The design of buildings, Hamraie notes, “is not a value-neutral and passive act; rather, the design of the built environment actively conditions and shapes the assumptions that the designers, architects, and planners of these value-laden contexts hold with respect to who will (and should) inhabit the world” [
6]. The design of classrooms and associated assignments is also not neutral and reflects certain assumptions about the expected, acceptable, and possible ways of engaging. As Brown and colleagues argue: “Similar to built physical environments, websites are often designed by non-disabled people with non-disabled users in mind” [
14], and yet accessing and navigating websites is increasingly expected in college courses. The design of almost all aspects of most courses, actual and virtual, is referenced to and undertaken by the able for the able, without consideration of barriers that might dis-able.

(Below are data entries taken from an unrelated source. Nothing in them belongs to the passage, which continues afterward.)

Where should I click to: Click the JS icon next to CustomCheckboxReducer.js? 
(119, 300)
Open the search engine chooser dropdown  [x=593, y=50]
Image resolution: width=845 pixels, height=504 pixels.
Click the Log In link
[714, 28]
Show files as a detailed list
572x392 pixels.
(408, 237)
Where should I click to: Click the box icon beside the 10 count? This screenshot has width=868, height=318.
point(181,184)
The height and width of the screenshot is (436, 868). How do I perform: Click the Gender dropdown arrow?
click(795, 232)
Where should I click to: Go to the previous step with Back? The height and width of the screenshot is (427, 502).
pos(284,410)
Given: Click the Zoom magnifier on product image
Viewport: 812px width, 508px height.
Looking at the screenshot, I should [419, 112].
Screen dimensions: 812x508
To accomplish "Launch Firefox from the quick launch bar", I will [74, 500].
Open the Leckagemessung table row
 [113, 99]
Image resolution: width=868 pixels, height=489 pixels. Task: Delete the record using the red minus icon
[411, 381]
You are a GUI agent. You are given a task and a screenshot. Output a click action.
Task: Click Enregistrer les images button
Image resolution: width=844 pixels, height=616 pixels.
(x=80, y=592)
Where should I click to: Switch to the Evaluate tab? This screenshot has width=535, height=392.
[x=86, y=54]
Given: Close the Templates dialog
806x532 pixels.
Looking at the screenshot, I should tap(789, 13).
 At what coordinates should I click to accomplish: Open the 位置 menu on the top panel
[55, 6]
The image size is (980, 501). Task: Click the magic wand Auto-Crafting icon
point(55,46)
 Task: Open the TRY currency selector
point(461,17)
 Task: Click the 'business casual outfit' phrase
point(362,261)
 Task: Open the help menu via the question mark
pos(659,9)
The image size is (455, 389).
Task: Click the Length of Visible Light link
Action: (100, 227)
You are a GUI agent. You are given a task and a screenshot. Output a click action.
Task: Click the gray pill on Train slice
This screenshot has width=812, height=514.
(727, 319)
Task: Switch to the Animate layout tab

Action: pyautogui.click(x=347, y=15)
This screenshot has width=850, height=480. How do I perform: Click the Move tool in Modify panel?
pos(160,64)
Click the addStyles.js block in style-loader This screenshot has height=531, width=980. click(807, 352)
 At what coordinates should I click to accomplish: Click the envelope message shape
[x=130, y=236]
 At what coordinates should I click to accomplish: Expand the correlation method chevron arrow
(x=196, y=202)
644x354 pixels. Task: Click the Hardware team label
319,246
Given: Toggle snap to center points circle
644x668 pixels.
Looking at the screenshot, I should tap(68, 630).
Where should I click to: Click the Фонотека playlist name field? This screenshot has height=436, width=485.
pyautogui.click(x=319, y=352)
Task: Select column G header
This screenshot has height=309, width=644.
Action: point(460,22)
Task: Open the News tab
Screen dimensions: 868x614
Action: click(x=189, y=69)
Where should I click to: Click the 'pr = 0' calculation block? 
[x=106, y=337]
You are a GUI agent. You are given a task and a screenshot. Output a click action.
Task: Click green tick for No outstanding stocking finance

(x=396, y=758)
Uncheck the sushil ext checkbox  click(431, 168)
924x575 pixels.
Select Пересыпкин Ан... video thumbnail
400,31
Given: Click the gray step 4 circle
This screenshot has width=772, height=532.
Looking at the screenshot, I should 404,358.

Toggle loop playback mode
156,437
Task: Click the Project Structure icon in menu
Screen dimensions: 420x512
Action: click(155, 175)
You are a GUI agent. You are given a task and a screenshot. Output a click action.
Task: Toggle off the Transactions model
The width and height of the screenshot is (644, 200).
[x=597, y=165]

Embracing a “barrier-free design” in classrooms certainly includes considerations of physical space, but it also requires considerations of the ways in which students are invited and expected to engage in all aspects of work for the course—in person and online. We argue not only for consideration of the learning space, but also of the ways of engaging within and beyond it, specifically for those whose norm does not match the norm for which the space was built and the modes of engagement imagined. As Dolmage asserts, all of us in higher education are “involved in the continued production of space,…[and]…students should be agents in this negotiation” [
16]. Linking to this point about agency, Schley and Marchetti provide an example of shifting from “the traditional accommodation mindset” through which staff “provide the accommodations required by law” and “instructors and other students are left with little agency or responsibility beyond providing for the specified accommodations to take place” [
17]. Through what Schley and Marchetti call “the inclusion mindset,” instead of belonging to “a third-party disability services office,” responsibility and agency are “re-centered in the classroom” [
17].
3. Our Experiences of Reporting Barriers within an Accommodation Culture
As a mother-faculty member and a daughter-student pair, we have different angles on the experiences of reporting barriers within an accommodation culture and are positioned differently to try to move higher education beyond that norm. In this section, we write in our own voices to share these different angles. We focus primarily on Morgan’s experience, with Alison’s support intended to legitimize that experience.
Morgan: I have been navigating cultures that assume and spaces that are built for fully sighted people all my life, including when I had full sight up until age nine. At that point, I became legally blind due to the onset of a form of juvenile macular degeneration. I have peripheral vision, so I can navigate literal spaces. Because my central vision is gone, though, regular (or even significantly enlarged) text is illegible to me, as is any written or printed text on black- or whiteboards, projected slides, or other visuals in classrooms, no matter how close to the front of the room I sit. It also takes me a very long time to navigate resources in an electronic form; I must constantly toggle between enlarging the text on the computer screen so I can read it (often as large as 72-point font), searching for the particular text or image I need to take in, and navigating to the spaces that need to be filled in or otherwise engaged with. In a short video called “Navigating Campus: An Accessibility Story” [
18], produced though a partnership between me and W&M’s Studio for Teaching and Learning Innovation (STLI), I discuss and we show what navigating the campus, classrooms, and electronic texts is like for me.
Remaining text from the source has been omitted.